Wednesday, December 2, 2009

Ninh Binh

A couple of weeks ago, my good friends Mike, Nancy and Megan Tsoi came over for a visit. Mike and I are old climbing buddies and at a time when I was homeless-being that I didn’t want to have my own apartment from too much work travel, he took me in. On his couch I was surfing for quite some time. Anyway, he met Nancy and decided to sell his condo to go traveling and out I went. Shortly thereafter they got married and soon bore this little angel name Megan.

This I believe is the Tsoi family’s first international, real traveling experience. Vietnam and I are very to lucky to have them. The goal was to see the sights and eat. The sights are first and the food segment will appear in a later post.

The first stop on the traveling itinerary were the sites around the city of Ninh Binh, less than 100k due south of Hanoi. The guidebooks describe this area as being very picturesque, the Guilin of Vietnam and Ha Long Bay on land.....They are so right!

Trang An-Ninh Binh from Linh Nguyen on Vimeo.
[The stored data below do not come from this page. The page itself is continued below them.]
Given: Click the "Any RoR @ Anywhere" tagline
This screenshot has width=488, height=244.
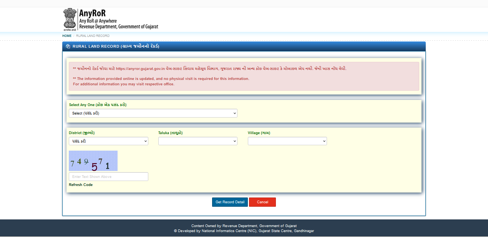Looking at the screenshot, I should coord(97,21).
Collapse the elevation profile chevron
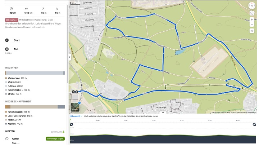259x146 pixels. click(164, 112)
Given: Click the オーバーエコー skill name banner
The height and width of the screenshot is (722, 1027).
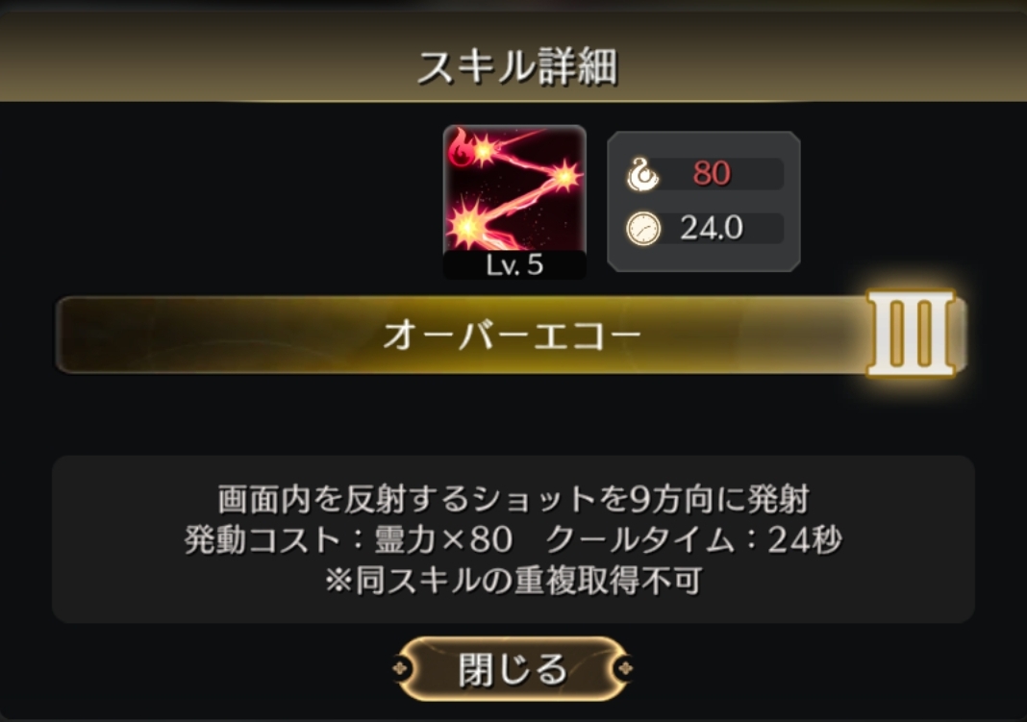Looking at the screenshot, I should click(x=511, y=335).

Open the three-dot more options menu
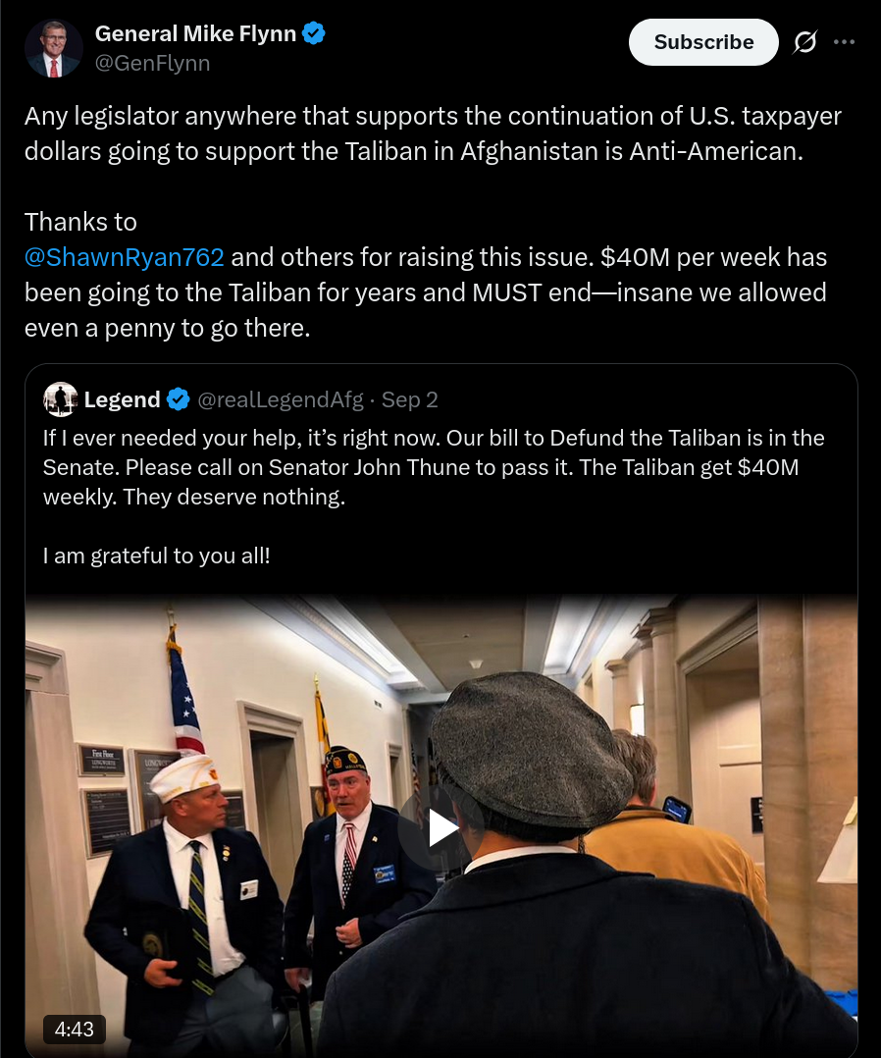[844, 42]
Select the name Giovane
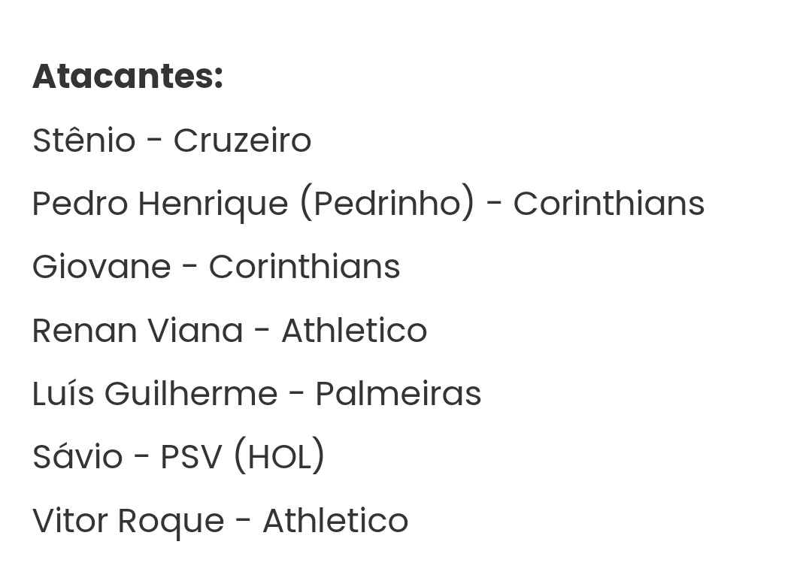The width and height of the screenshot is (812, 587). point(102,267)
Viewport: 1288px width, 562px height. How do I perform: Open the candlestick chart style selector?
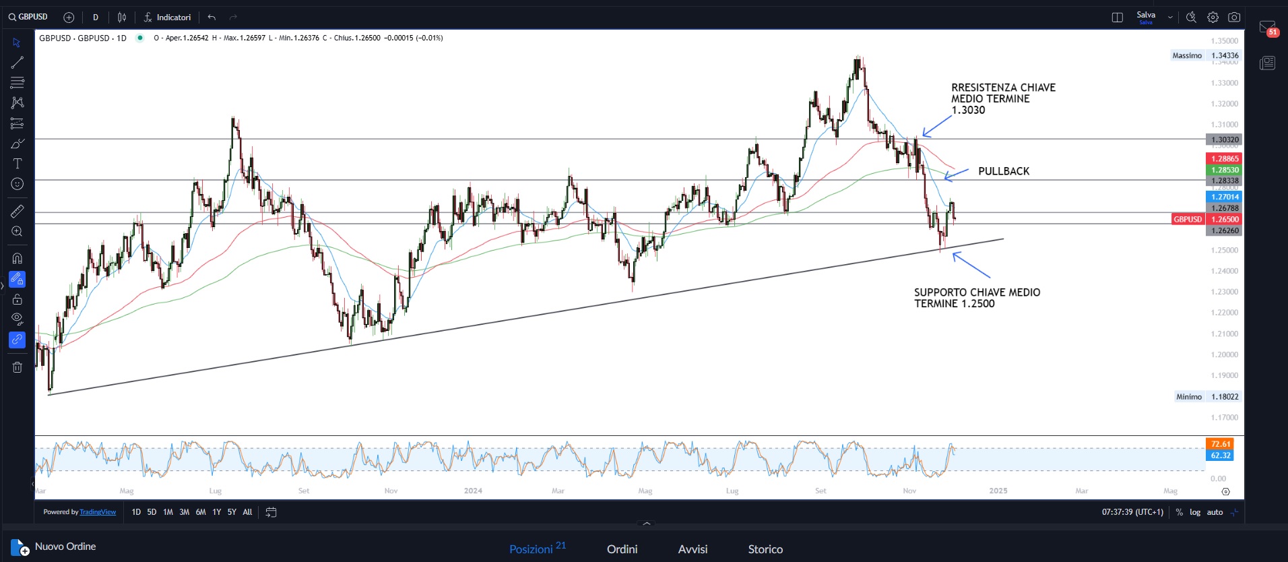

On day one we were encouraged by the hotel staff to visit Trang An, a labyrinth of caves and grottos connect by a crystal clear waterway. Our immediate impression was how spotlessly clean this park is. The boats are human powered so the water did not have that oil slick sheen. Our boat had a trash can and the local operator was adamant that waste be disposed there even though we had our own trash bag. When we set foot on land for a brief hike up to a viewing spot high on the mountain side, there were signs everywhere extolling the virtues of keeping the park clean of trash. I was astonished. Still am. Only if these standards are imposed throughout Vietnam this country would be even more beautiful!

Anyway, this trip through what Megan referred to as “time-tunnels” was fabulous, a must-not-miss when visiting the sites around Ninh Binh. 

Day two dawned foggy but by the time we drove over to the township of Tam Coc, the sun began to peek through the clouds. The boat landing was a bit more touristy than the boat launch at Trang An. This is a much older attraction and has had time to “develop” the tourist support system, i.e. open more gift shops and vendor stalls. But after about a dozen pulls of the oars we were in a dreamlike state floating amongst limestone towers that are thrusting up through the swampy landscape. This trip did not have as many caves. Three in all really. But between the caves are vast expanses of craggy hillsides and lakes. The left over scattered, thick clouds from the morning fog made for incredibly dramatic lighting.

Every once in a while mountain goats could be spotted prancing the hillsides. Gaggles of ducks were seen waddling on nearby shores then hopping into the glassy lake. Women were scouring the lake bottoms for snails while men were trolling for tiny shrimps, waist deep in the water. All around them danced rays of the sun, dabbled by the clouds. can see it all right here.

Tam Coc-Ninh Binh from Linh Nguyen on Vimeo.

Towards the end of the boat ride we began to acquaint ourselves with the two local rowers, family members of Tam Coc village . They like many families in Tam Coc are registered with the local tourism board on a lottery system. Over 500 families have permits to take tourists out on their own boats, costing $300, for a measly $3 per head. The boat ride takes two hours and because there are 500 families they are lucky to receive three callings per month. I found this out when I asked if they ever get sick of this wonderful view. “Well we don’t see this all that often.” They replied. They normally farm rice and on the side they do embroidery work. And fine work they did two. We were more than happy to give them our money for all their hard work.

The price to pay for all this beauty is rather inexpensive.